**TRY IT:**
Every line of the data below must be given again exactly.

Stored data entries:
○ ○ ○ ○ ○

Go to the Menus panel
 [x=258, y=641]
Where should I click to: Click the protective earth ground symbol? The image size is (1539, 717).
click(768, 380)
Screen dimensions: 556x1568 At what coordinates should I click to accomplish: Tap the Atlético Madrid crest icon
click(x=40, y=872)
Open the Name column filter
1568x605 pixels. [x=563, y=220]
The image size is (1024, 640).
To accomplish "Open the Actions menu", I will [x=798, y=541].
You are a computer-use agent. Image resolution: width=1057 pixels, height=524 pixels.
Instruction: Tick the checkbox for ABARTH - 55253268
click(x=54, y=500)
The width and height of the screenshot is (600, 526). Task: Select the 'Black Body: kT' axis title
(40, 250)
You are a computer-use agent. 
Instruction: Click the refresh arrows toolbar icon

○ ○ ○ ○ ○

**WORKED SOLUTION:**
Go to the Menus panel
 [x=258, y=641]
Where should I click to: Click the protective earth ground symbol? The image size is (1539, 717).
click(768, 380)
Screen dimensions: 556x1568 At what coordinates should I click to accomplish: Tap the Atlético Madrid crest icon
click(x=40, y=872)
Open the Name column filter
1568x605 pixels. [x=563, y=220]
The image size is (1024, 640).
To accomplish "Open the Actions menu", I will [x=798, y=541].
You are a computer-use agent. Image resolution: width=1057 pixels, height=524 pixels.
Instruction: Tick the checkbox for ABARTH - 55253268
click(x=54, y=500)
The width and height of the screenshot is (600, 526). Task: Select the 'Black Body: kT' axis title
(40, 250)
You are a computer-use agent. 
Instruction: Click the refresh arrows toolbar icon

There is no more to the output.